The market opened sharply lower after Wall Street stocks tumbled Friday, with petroleum producers and banks falling especially hard.

“It was like panic selling,” Shinichi Yamamoto, a broker at Okasan Securities in Tokyo, told AFP.

Driving the declines was a ferocious sell-off in the oil markets, sparked by top exporter Saudi Arabia slashing prices – in some cases to unprecedented levels – after a bust-up with Russia over production.

“A strong yen also depressed investor sentiment in Tokyo,” Yamamoto said.

The dollar traded at 102.59 yen in Asian afternoon trade, down from 105.40 yen in New York on Friday.

The dollar temporarily dropped to the 101 yen level for the first time in more than three years.

A strong yen is a negative for Japanese exporters as it makes their products less competitive abroad and also erodes profits when repatriated.

Finance Minister Taro Aso told parliament he was watching foreign exchange rates and “staying on guard.”

The key Nikkei temporarily plunged more than six percent but slightly recovered before the closing bell on bargain-hunting, brokers said.

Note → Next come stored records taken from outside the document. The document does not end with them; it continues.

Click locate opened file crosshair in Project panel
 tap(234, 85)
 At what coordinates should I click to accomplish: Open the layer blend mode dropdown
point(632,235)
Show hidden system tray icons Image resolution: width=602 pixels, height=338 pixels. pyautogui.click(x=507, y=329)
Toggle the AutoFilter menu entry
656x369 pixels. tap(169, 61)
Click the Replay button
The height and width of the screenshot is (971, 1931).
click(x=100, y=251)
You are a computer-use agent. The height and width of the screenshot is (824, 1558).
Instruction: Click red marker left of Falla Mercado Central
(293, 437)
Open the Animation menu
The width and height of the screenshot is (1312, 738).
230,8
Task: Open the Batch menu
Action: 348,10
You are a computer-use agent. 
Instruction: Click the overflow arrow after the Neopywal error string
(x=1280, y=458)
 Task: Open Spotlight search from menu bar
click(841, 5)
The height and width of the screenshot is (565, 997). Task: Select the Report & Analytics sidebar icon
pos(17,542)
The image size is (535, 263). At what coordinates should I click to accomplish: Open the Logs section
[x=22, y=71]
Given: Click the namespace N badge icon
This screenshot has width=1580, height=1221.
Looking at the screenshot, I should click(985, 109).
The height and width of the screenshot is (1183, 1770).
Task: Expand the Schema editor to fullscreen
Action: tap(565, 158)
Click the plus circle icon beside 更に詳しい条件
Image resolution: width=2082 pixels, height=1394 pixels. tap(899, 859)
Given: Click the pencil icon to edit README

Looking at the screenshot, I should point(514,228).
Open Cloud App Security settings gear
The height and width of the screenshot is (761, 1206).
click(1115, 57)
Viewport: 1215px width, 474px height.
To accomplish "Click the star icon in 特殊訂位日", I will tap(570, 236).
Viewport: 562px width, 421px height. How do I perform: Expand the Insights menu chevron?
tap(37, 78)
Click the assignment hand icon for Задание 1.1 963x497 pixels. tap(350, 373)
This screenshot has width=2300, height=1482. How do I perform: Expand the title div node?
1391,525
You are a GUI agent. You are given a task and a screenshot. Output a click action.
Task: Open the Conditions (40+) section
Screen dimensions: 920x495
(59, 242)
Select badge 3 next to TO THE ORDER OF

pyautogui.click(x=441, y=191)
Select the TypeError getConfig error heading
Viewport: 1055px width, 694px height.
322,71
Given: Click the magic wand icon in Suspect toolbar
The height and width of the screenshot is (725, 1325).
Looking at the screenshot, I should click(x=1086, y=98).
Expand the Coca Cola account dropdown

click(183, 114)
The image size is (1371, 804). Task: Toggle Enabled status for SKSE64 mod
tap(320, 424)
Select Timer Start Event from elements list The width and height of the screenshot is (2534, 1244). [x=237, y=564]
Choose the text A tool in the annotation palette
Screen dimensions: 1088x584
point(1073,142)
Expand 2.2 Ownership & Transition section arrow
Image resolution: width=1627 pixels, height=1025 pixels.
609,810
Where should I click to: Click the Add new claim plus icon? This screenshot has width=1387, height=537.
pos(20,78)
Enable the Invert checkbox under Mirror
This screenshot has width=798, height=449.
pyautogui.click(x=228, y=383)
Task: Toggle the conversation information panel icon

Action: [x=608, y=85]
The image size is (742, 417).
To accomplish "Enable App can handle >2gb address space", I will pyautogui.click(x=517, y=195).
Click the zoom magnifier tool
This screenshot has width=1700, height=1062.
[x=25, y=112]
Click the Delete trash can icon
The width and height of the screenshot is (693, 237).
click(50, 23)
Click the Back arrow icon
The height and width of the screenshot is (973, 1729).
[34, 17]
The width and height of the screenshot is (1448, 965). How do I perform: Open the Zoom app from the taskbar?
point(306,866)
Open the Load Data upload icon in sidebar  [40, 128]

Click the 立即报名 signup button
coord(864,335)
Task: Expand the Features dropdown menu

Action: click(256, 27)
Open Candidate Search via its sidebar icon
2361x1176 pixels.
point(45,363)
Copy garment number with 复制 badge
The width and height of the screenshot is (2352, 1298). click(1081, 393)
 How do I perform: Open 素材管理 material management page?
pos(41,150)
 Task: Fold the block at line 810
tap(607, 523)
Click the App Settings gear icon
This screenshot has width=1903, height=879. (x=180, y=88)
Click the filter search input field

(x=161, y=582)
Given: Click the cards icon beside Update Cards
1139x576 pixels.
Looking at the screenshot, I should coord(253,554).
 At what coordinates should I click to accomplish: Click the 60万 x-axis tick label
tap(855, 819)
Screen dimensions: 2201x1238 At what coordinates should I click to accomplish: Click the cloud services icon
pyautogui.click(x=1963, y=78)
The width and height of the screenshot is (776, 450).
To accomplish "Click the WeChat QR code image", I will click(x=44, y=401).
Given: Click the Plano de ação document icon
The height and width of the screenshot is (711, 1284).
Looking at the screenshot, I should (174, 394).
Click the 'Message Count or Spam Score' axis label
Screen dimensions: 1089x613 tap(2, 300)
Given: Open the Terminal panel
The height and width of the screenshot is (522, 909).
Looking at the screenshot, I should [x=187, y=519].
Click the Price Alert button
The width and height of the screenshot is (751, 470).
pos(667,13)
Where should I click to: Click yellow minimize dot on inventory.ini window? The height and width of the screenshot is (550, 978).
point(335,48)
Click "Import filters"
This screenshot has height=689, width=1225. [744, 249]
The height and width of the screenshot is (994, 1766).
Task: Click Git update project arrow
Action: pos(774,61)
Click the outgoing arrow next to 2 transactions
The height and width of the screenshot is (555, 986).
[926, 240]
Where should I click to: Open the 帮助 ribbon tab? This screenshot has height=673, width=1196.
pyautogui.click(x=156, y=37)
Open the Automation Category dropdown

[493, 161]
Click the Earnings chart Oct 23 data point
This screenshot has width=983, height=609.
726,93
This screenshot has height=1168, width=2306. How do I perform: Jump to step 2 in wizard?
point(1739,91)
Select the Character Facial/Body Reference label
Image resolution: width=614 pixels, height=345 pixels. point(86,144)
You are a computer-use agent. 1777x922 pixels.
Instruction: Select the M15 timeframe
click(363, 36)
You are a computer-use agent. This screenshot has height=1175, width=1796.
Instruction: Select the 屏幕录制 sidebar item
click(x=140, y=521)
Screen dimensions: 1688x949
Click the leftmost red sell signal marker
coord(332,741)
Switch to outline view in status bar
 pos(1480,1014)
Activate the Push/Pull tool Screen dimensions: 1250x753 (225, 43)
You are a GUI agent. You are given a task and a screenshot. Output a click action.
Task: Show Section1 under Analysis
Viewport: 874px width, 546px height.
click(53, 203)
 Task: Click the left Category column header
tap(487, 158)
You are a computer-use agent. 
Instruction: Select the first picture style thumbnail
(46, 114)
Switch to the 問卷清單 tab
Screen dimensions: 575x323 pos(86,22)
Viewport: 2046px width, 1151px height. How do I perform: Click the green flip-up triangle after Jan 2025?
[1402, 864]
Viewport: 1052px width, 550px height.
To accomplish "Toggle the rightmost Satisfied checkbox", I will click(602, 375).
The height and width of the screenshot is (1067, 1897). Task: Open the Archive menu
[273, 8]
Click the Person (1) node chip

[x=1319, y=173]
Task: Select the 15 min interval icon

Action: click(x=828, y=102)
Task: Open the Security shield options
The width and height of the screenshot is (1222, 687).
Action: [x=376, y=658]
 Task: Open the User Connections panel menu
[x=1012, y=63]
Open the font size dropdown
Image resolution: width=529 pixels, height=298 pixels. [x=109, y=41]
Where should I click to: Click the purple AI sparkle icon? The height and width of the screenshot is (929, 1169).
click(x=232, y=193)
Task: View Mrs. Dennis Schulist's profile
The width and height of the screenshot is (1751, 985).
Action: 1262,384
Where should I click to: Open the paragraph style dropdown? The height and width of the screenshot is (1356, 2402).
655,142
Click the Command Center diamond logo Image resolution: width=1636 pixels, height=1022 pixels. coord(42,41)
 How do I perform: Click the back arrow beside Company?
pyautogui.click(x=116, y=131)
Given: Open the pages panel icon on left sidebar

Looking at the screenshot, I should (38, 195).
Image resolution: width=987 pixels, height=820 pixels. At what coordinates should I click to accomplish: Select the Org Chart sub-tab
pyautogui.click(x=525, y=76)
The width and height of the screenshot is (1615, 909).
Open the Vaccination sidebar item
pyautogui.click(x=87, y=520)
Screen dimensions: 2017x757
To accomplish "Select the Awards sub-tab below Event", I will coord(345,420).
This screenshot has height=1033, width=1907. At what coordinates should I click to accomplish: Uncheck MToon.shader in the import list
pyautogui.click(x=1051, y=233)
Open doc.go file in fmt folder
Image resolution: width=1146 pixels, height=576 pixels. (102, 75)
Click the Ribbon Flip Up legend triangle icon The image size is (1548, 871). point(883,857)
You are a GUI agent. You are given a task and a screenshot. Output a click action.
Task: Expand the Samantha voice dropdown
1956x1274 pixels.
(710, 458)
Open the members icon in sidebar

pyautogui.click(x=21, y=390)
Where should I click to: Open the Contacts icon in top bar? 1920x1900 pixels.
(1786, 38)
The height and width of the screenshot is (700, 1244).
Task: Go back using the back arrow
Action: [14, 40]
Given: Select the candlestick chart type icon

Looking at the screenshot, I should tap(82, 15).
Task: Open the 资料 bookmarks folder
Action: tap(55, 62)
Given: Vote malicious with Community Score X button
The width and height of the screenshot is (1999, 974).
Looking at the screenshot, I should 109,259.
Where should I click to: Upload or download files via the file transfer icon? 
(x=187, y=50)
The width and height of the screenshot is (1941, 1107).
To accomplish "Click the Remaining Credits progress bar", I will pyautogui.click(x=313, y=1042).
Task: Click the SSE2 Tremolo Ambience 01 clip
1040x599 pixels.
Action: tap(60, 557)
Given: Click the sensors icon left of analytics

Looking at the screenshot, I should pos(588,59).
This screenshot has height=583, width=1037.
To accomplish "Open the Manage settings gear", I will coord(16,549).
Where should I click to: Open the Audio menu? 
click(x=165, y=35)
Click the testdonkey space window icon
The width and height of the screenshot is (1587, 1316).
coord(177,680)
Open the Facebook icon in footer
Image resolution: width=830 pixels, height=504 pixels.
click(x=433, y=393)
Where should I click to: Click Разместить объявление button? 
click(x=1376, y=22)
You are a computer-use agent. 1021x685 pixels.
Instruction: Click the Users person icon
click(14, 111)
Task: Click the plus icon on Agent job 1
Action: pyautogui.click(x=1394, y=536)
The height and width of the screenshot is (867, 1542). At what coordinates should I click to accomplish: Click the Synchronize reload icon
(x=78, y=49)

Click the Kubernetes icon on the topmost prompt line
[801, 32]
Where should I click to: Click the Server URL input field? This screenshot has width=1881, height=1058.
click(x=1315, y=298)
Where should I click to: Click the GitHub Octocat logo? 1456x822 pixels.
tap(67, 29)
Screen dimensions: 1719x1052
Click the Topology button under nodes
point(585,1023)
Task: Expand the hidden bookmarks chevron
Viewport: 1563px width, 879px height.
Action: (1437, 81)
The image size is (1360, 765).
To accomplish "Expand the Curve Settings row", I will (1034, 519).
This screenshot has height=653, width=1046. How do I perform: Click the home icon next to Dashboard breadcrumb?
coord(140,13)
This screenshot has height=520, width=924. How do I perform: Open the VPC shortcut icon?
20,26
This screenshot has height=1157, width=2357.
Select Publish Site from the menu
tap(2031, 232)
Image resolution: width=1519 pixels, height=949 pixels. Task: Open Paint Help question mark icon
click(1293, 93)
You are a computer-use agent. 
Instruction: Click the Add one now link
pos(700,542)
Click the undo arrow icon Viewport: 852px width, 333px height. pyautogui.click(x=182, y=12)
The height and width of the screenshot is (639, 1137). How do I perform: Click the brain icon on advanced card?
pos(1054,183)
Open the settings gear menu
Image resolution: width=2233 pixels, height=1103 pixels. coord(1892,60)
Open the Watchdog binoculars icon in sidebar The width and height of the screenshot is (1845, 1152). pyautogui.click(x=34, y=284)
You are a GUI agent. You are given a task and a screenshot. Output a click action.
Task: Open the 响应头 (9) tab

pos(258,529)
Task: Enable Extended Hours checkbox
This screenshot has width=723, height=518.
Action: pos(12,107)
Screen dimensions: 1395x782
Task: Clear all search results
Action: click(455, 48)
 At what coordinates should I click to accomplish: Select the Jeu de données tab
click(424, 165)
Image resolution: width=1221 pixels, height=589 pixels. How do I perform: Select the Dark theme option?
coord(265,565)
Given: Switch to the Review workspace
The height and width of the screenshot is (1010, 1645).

BoJ governor Haruhiko Kuroda told parliament: “Investor sentiment is deteriorating as uncertainty widens due to the spread of infections of the new coronavirus.”

He vowed to take “appropriate action without hesitation when it’s necessary.”

Aso also told parliament: “We think we have to respond with not only monetary policies but fiscal measures.”

Oil-related shares slumped with Inpex Holdings down 12.95% at 766 yen and Japan Petroleum Exploration falling 12.69% to 1,974 yen.

Major exporters were sharply down. Nissan plummeted 8.22% to 389.2 yen with Toyota down 4.40% at 6,495 yen.

Sony lost 7.30% to 6,214 yen and Nintendo was down 3.95% at 35,930 yen.